→ **Work required**:
Reproduce word for word the line holding "Given: Select the PostService interface" and all lines after it in the data, through the end, leaving out pictures.

→ **Pixel coordinate grounding data**:

......

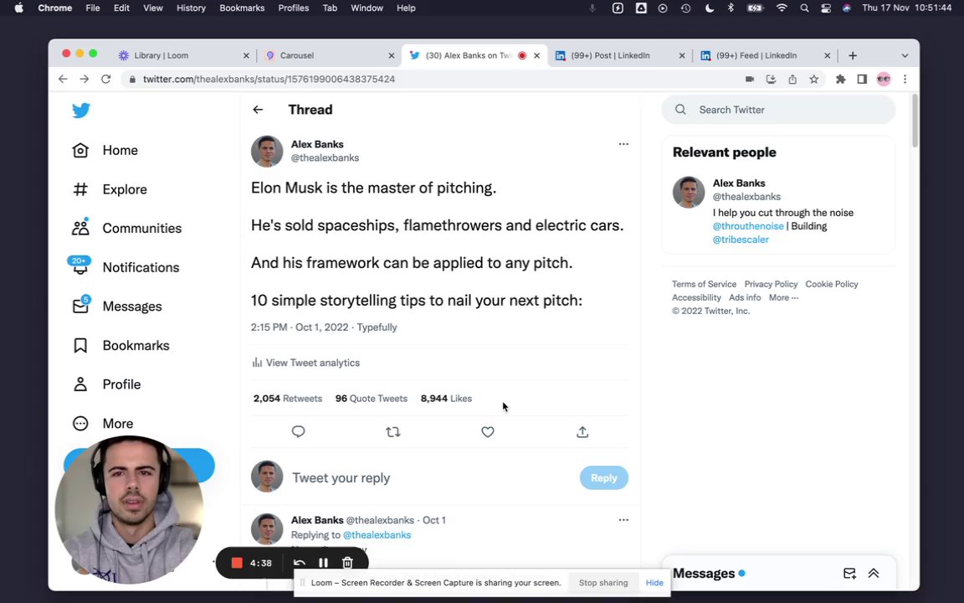This screenshot has width=964, height=603.
Task: Like the tweet with the heart icon
Action: tap(488, 432)
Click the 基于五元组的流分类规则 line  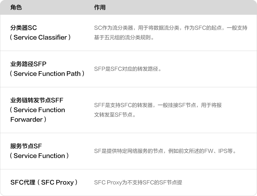(x=124, y=38)
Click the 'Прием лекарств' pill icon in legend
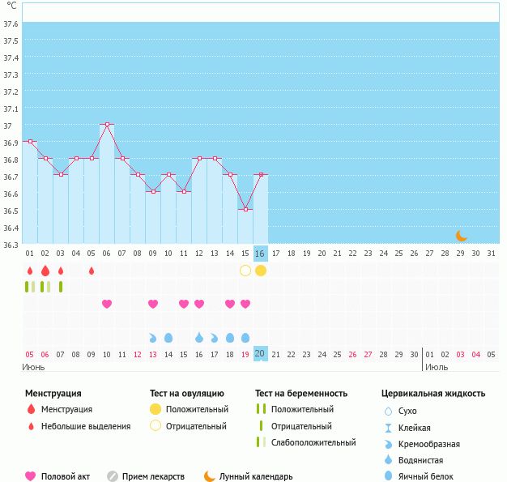This screenshot has width=507, height=482. 113,476
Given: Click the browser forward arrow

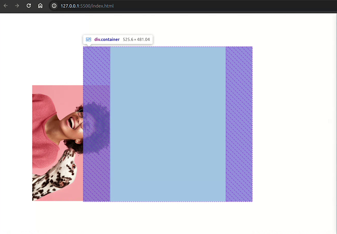Looking at the screenshot, I should pos(17,6).
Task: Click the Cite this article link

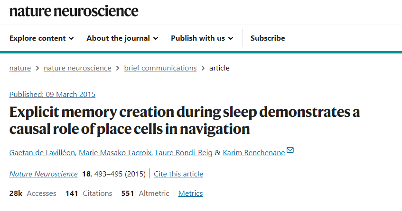Action: [179, 174]
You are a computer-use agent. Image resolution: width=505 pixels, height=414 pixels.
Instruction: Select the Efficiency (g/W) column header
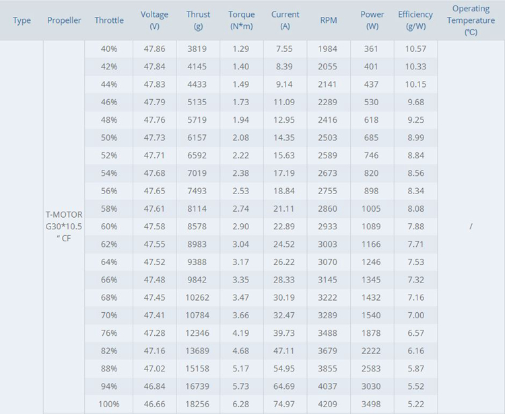415,20
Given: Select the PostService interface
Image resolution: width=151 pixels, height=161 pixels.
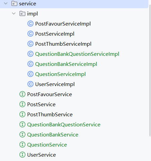Looking at the screenshot, I should pos(41,105).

......

→ **Answer to the exercise**:
Given: Select the PostService interface
Image resolution: width=151 pixels, height=161 pixels.
Looking at the screenshot, I should pos(41,105).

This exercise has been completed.